Plaintiffs also assert that Defendants have not answered certain interrogatories with the specificity required. After reviewing the Interrogatories and Defendants' answers, the Court must agree with Plaintiffs. For example, in Interrogatory 4, Plaintiffs ask Defendants to identify individuals employed by Defendants and ask that Defendants give specific information about each of these employees including: (1) name; (2) job title; (3) term of employment; (4) address; (5) telephone number; and (6) email address. In response, Defendants point to documents which they have produced in response to Plaintiffs' discovery requests.

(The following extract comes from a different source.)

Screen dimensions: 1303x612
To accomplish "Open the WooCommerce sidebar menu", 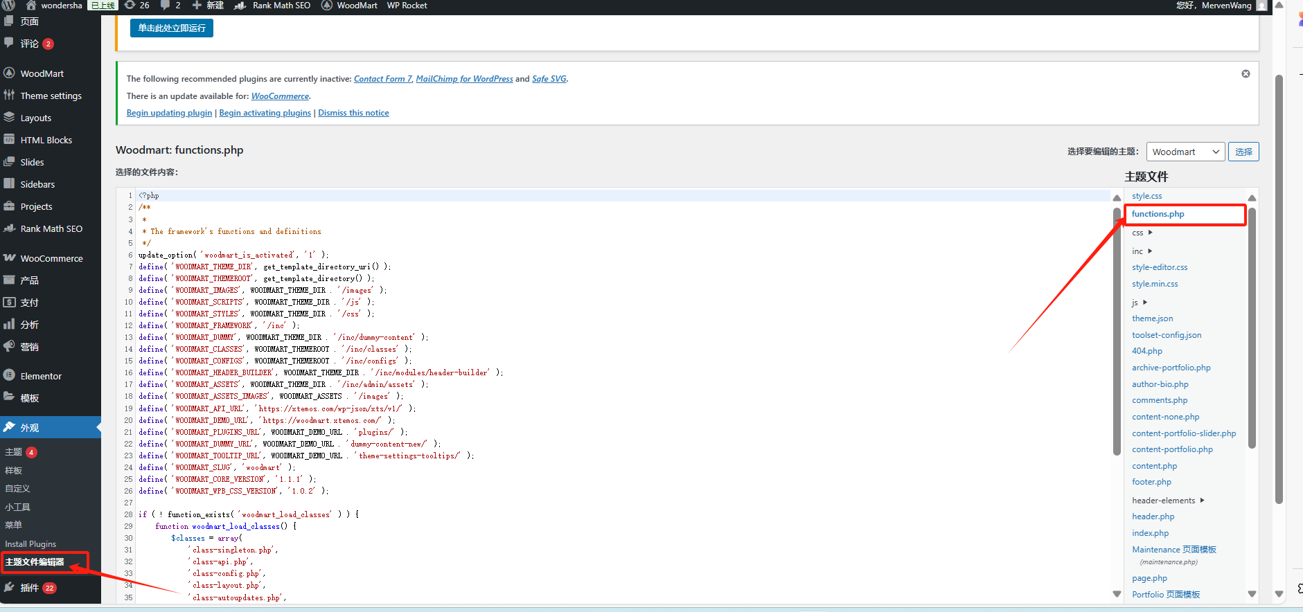I will pyautogui.click(x=51, y=258).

Ex. 3 at 7-8. The documents, however, provide only the names of the employees, and none of the other identifying information requested in the Interrogatory.
Defendants' answers to Interrogatories 5, 11, and 13 follow the same general pattern. Defendants answer each of these Interrogatories briefly, but fail to provide the details that would help Plaintiffs discover information relevant to this case. Accordingly, the Court will order Defendants to provide answers in response to Interrogatories 4, 5, 11, and 13 with the specificity called for in those Interrogatories.
Finally, Plaintiffs request that Defendants turn over all responsive documents to which Defendants have not objected. Specifically, Defendants, in response to Plaintiffs' discovery requests 1, 3, 4, 11, and 12, stated that "[d]ocuments to the extent that they exist have been or will be produced when obtained and/or copying is complete." Ex. 4 at 5. Defendants do not dispute the contention that they have not yet produced all responsive documents. Thus, the Court will order Defendants to produce all documents which have not yet been produced and which are responsive to discovery requests 1, 3, 4, 11, and 12 within ten days.
For the foregoing reasons, Plaintiffs' motion will be granted and Defendants' motion denied. A separate order will issue.